§ EXERCISE PROMPT: Output each record exactly, with nothing omitted.

(Stored entries)
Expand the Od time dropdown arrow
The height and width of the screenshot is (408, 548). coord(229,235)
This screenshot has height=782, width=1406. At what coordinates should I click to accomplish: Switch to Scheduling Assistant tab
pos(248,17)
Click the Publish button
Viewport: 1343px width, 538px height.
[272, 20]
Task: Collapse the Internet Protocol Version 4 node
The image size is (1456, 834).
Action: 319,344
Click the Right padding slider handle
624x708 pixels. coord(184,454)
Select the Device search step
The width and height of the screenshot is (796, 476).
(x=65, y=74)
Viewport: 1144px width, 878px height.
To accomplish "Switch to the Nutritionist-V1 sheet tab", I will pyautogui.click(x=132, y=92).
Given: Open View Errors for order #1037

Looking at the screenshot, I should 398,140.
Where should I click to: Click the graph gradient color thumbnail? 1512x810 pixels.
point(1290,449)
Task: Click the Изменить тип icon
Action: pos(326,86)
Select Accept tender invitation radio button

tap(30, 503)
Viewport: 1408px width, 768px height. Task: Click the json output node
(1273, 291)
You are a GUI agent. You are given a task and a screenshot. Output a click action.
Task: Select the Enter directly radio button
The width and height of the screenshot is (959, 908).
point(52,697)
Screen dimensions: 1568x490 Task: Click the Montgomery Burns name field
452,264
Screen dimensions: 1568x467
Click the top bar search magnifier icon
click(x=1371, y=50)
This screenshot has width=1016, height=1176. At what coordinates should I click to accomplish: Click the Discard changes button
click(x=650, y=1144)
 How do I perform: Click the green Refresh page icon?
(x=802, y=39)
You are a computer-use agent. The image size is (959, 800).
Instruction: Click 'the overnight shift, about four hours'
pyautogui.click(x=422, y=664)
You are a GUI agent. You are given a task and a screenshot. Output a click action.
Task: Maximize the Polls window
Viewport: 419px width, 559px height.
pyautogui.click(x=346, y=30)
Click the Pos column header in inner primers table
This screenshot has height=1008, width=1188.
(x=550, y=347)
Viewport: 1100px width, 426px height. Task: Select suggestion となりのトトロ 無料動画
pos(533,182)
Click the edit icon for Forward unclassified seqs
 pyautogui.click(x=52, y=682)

§ SOLUTION TO THE PROBLEM:
Expand the Od time dropdown arrow
The height and width of the screenshot is (408, 548). coord(229,235)
This screenshot has height=782, width=1406. At what coordinates should I click to accomplish: Switch to Scheduling Assistant tab
pos(248,17)
Click the Publish button
Viewport: 1343px width, 538px height.
[272, 20]
Task: Collapse the Internet Protocol Version 4 node
The image size is (1456, 834).
Action: 319,344
Click the Right padding slider handle
624x708 pixels. coord(184,454)
Select the Device search step
The width and height of the screenshot is (796, 476).
(x=65, y=74)
Viewport: 1144px width, 878px height.
To accomplish "Switch to the Nutritionist-V1 sheet tab", I will pyautogui.click(x=132, y=92).
Given: Open View Errors for order #1037

Looking at the screenshot, I should 398,140.
Where should I click to: Click the graph gradient color thumbnail? 1512x810 pixels.
point(1290,449)
Task: Click the Изменить тип icon
Action: pos(326,86)
Select Accept tender invitation radio button

tap(30, 503)
Viewport: 1408px width, 768px height. Task: Click the json output node
(1273, 291)
You are a GUI agent. You are given a task and a screenshot. Output a click action.
Task: Select the Enter directly radio button
The width and height of the screenshot is (959, 908).
point(52,697)
Screen dimensions: 1568x490 Task: Click the Montgomery Burns name field
452,264
Screen dimensions: 1568x467
Click the top bar search magnifier icon
click(x=1371, y=50)
This screenshot has width=1016, height=1176. At what coordinates should I click to accomplish: Click the Discard changes button
click(x=650, y=1144)
 How do I perform: Click the green Refresh page icon?
(x=802, y=39)
You are a computer-use agent. The image size is (959, 800).
Instruction: Click 'the overnight shift, about four hours'
pyautogui.click(x=422, y=664)
You are a GUI agent. You are given a task and a screenshot. Output a click action.
Task: Maximize the Polls window
Viewport: 419px width, 559px height.
pyautogui.click(x=346, y=30)
Click the Pos column header in inner primers table
This screenshot has height=1008, width=1188.
(x=550, y=347)
Viewport: 1100px width, 426px height. Task: Select suggestion となりのトトロ 無料動画
pos(533,182)
Click the edit icon for Forward unclassified seqs
 pyautogui.click(x=52, y=682)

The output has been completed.